### Directions for this task
Read the records below. Copy each line where the string "computer" occurs.

### Data for processing
>>>

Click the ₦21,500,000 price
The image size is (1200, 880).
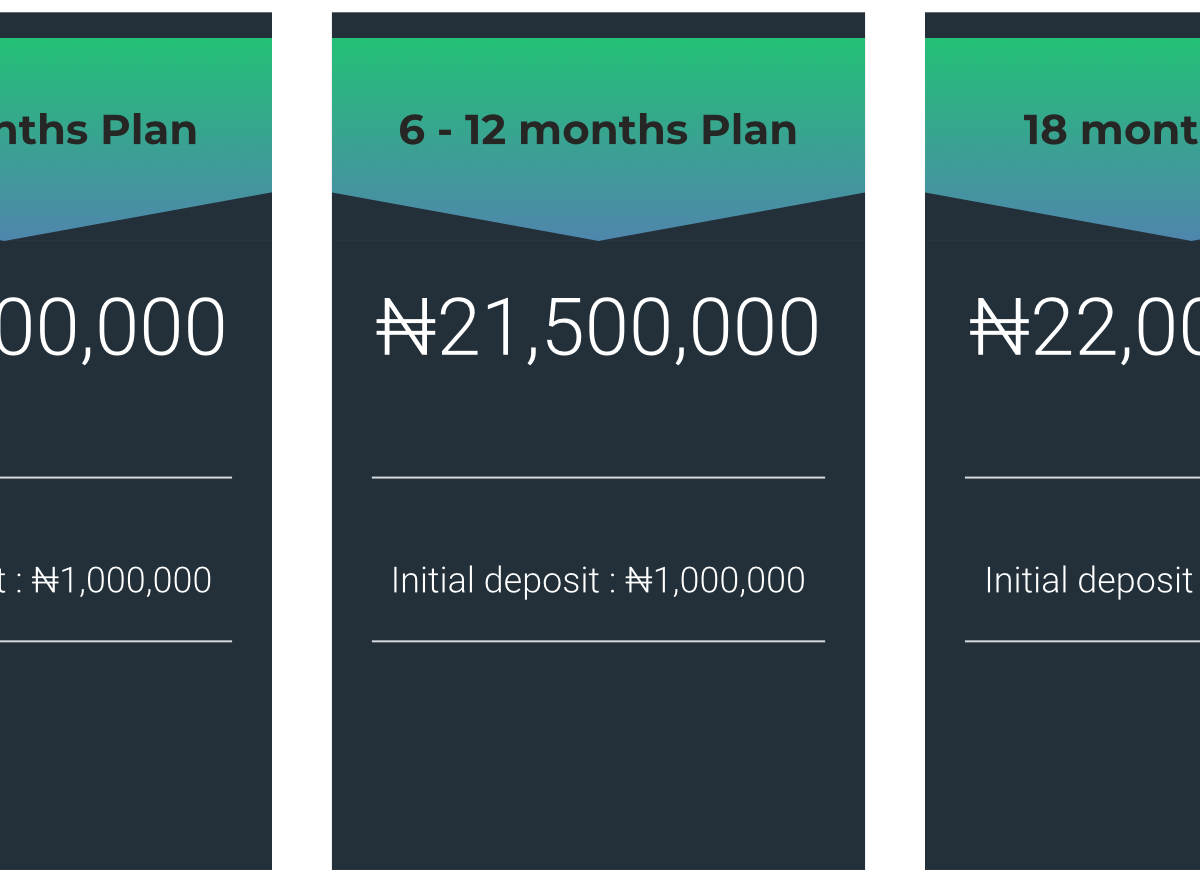598,329
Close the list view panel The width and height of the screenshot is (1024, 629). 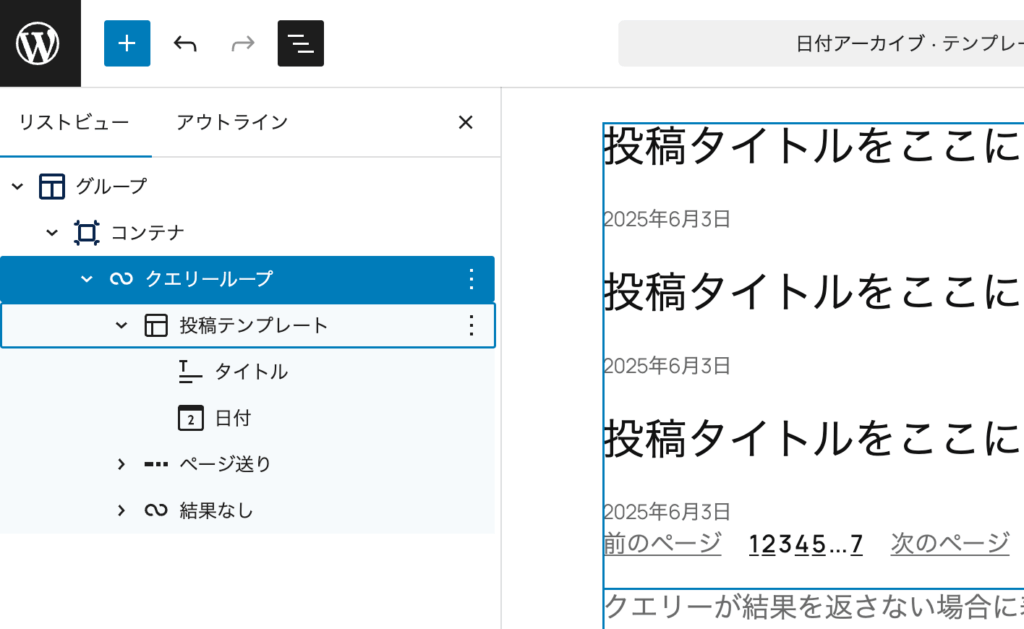(465, 122)
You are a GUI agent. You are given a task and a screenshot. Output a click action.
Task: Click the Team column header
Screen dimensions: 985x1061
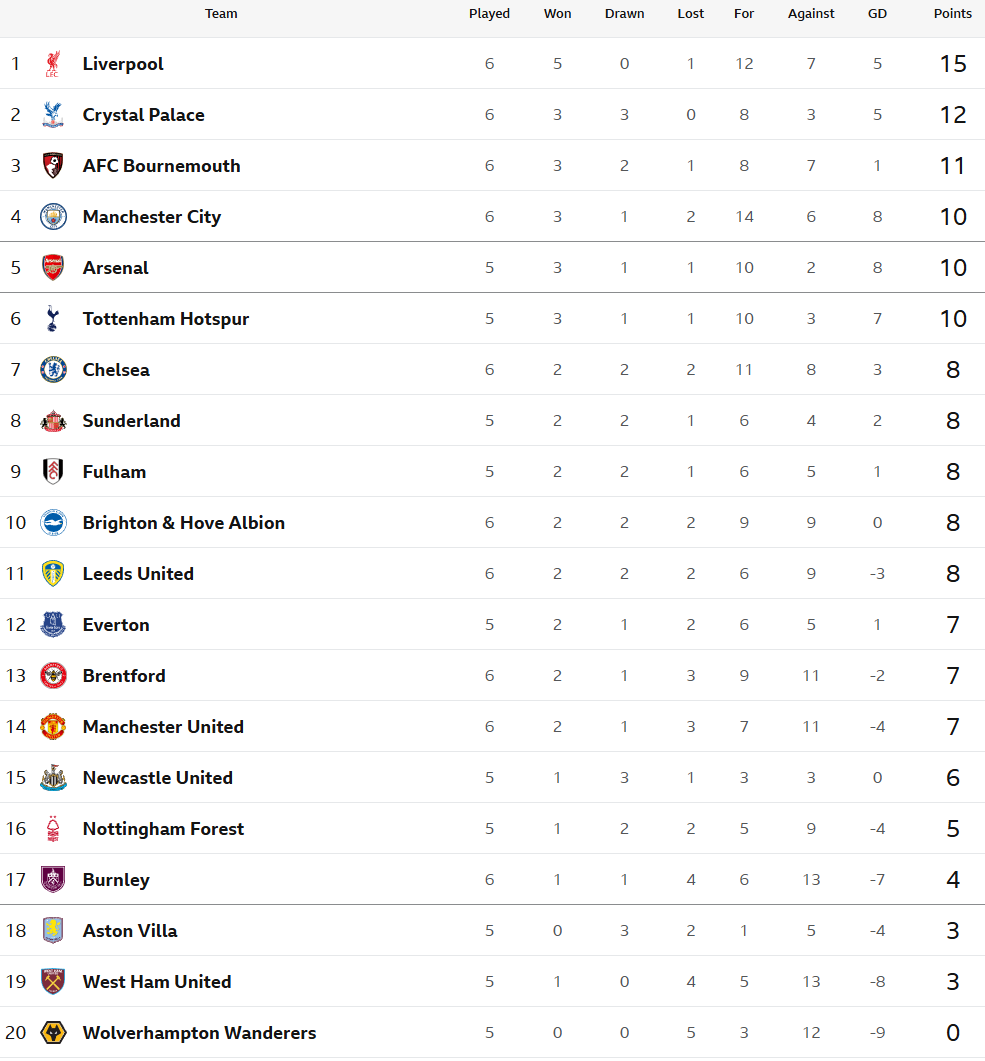coord(221,14)
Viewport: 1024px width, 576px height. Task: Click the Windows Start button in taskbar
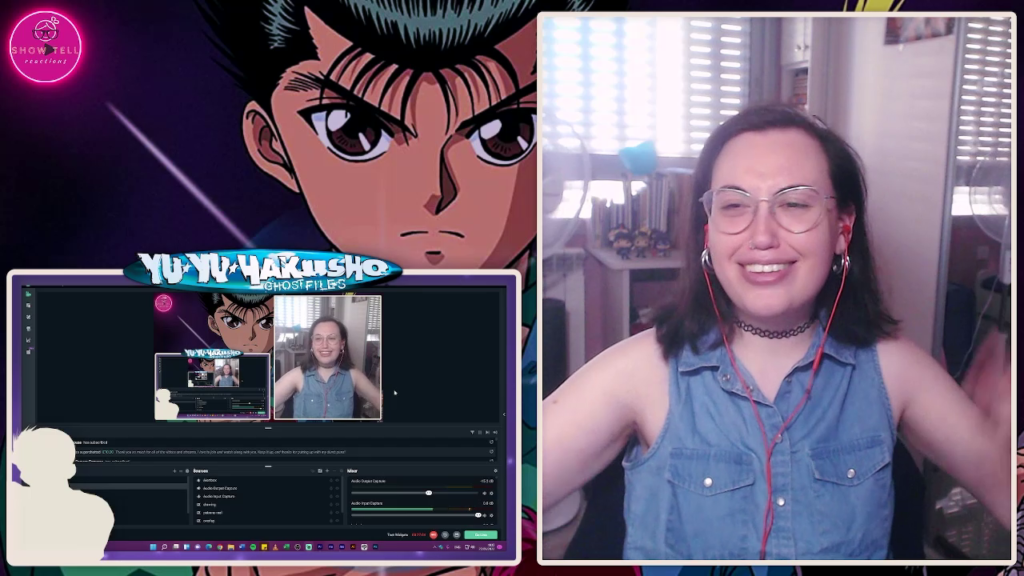[x=152, y=547]
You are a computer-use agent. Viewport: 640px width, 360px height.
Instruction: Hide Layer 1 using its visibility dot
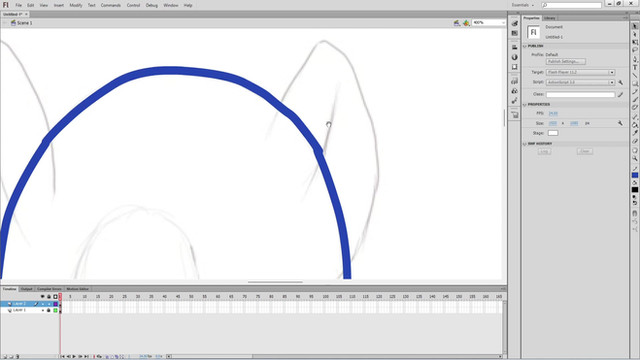[x=42, y=310]
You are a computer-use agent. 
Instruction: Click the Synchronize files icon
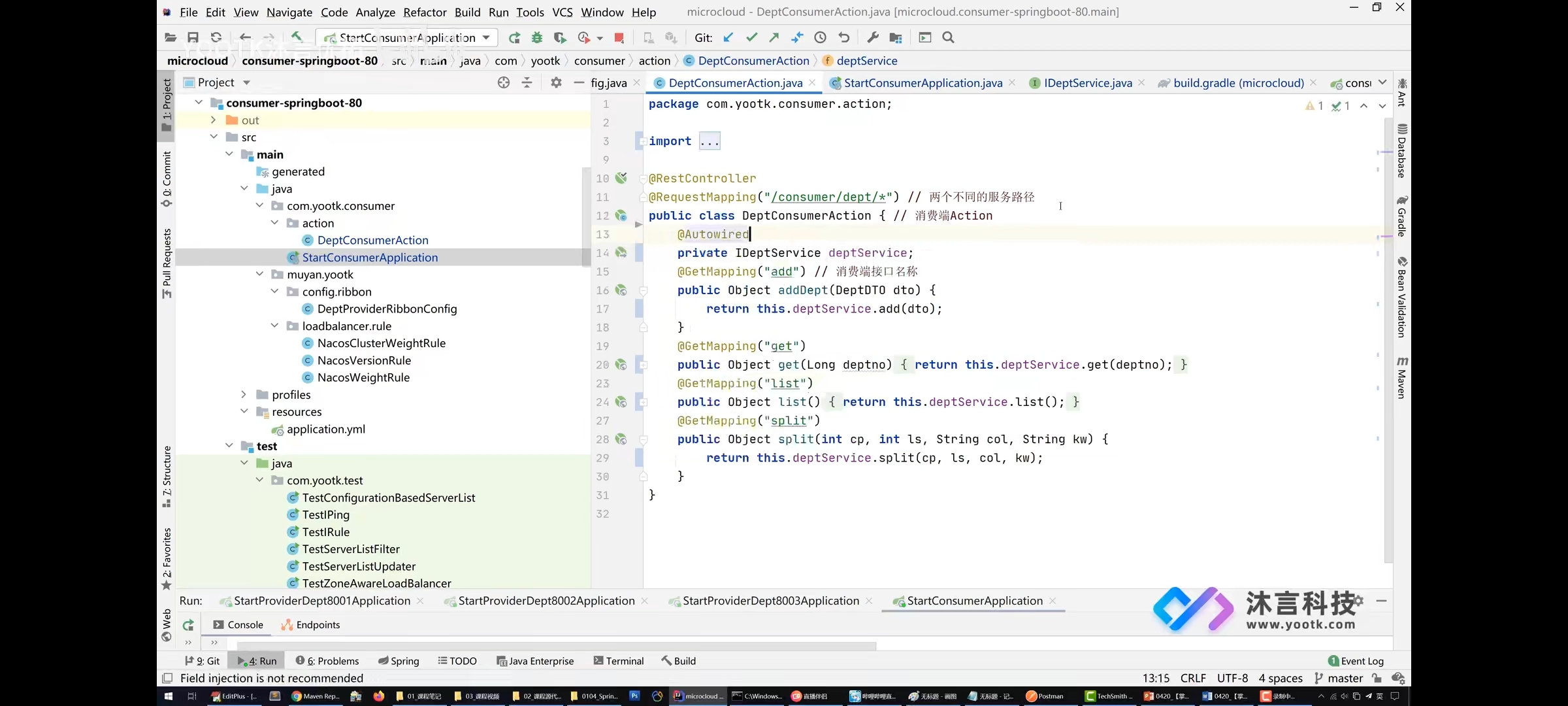[x=216, y=37]
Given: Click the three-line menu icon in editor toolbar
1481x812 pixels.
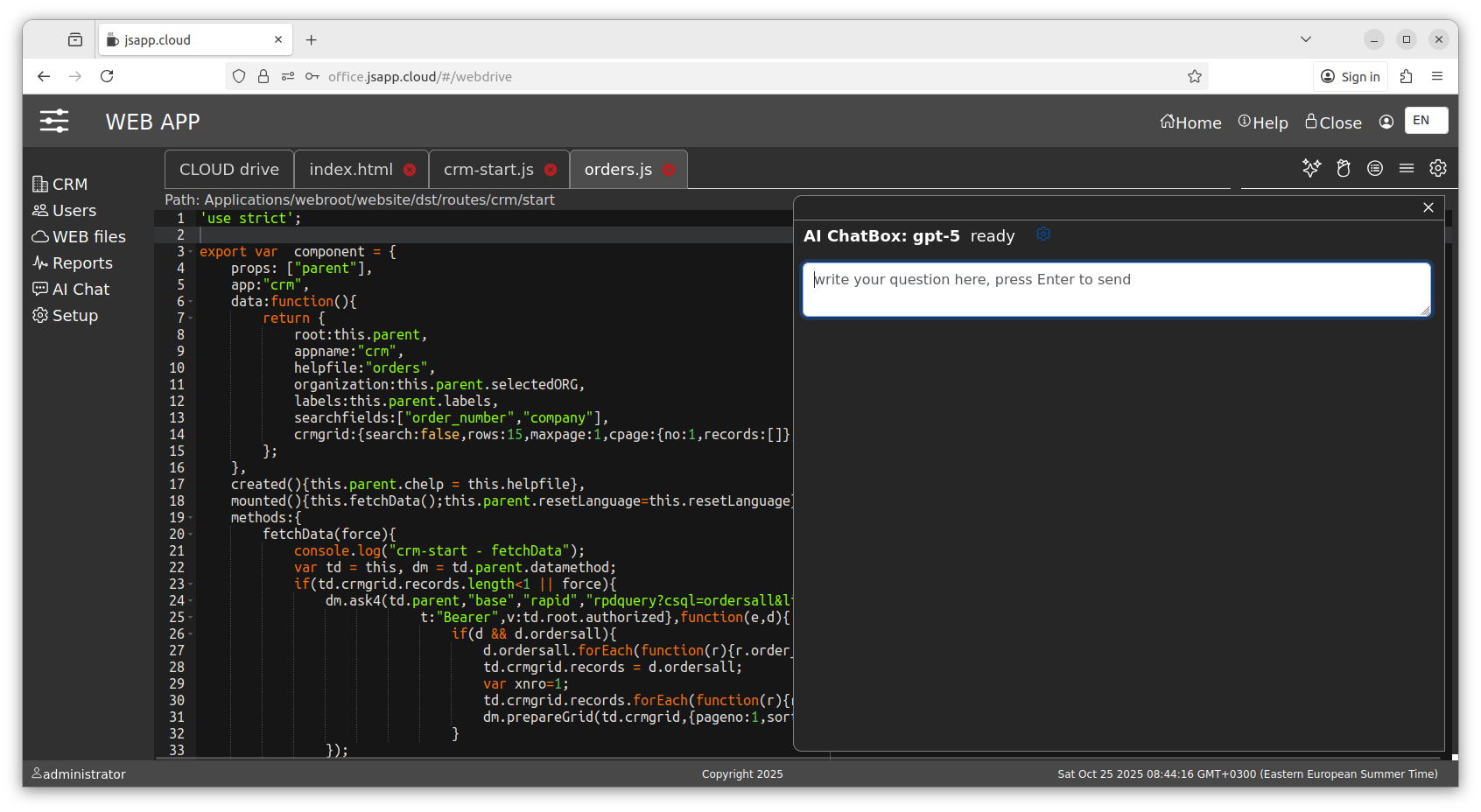Looking at the screenshot, I should point(1407,168).
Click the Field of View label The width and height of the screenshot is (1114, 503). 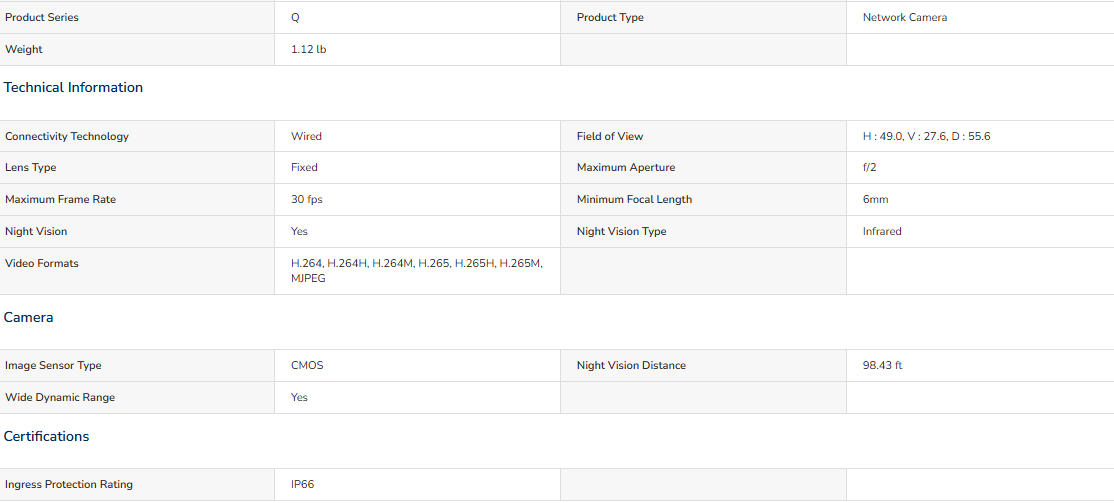(610, 136)
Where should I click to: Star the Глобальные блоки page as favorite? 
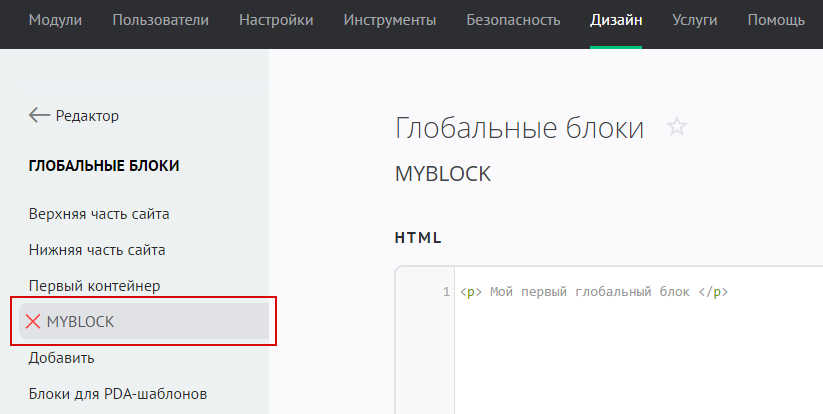(677, 127)
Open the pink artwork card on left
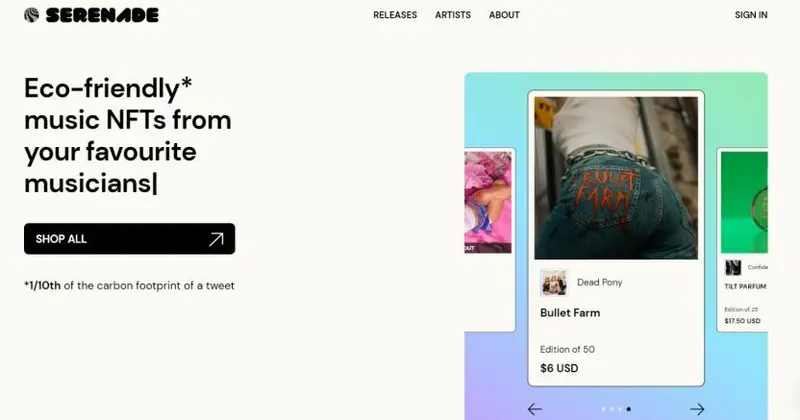This screenshot has width=800, height=420. (490, 240)
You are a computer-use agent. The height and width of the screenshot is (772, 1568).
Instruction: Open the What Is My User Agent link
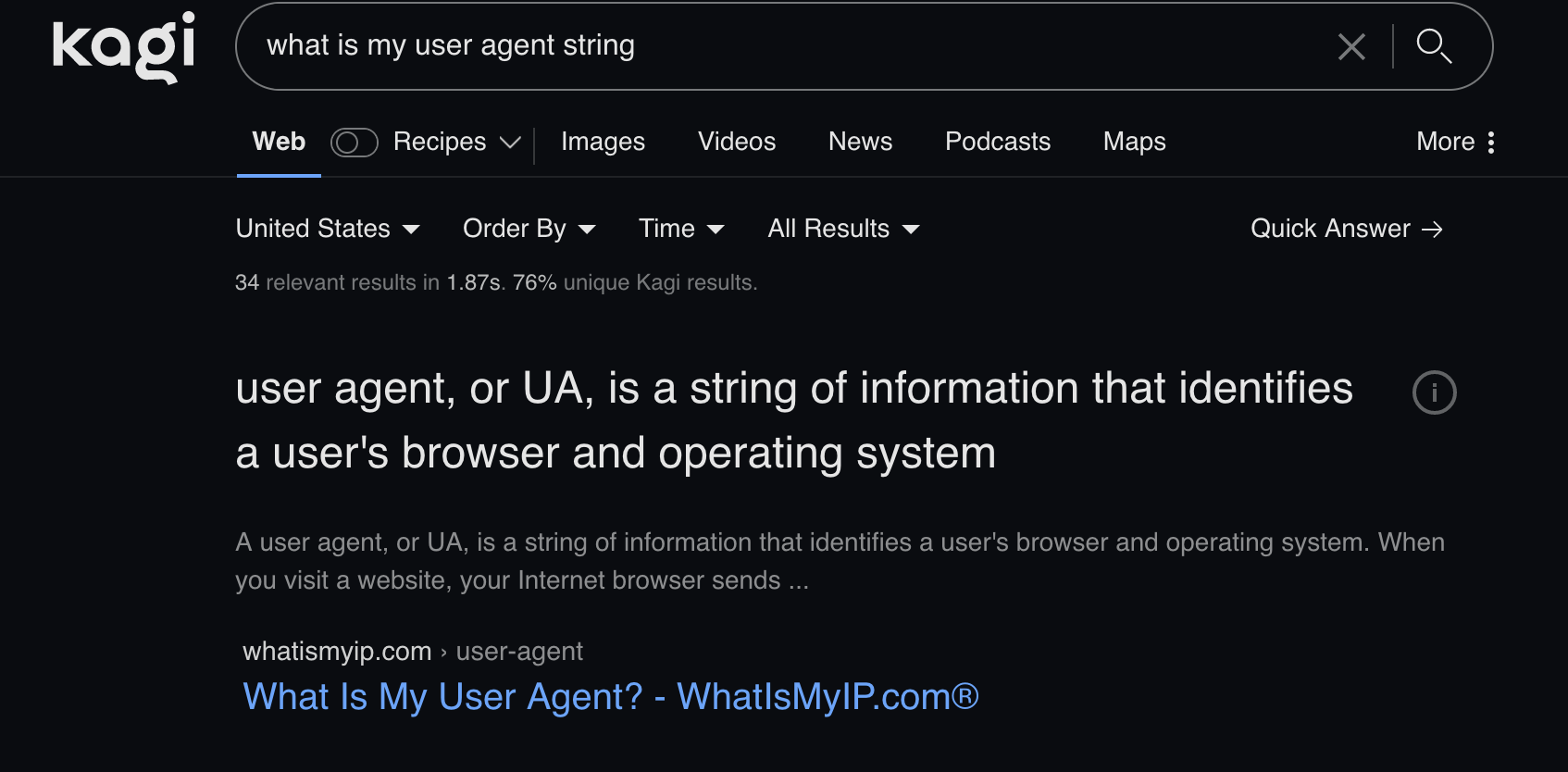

<<<

### Output below
You are a computer-use agent. Viewport: 640px width, 360px height.
You are a computer-use agent. 
You are a computer-use agent. The height and width of the screenshot is (772, 1568).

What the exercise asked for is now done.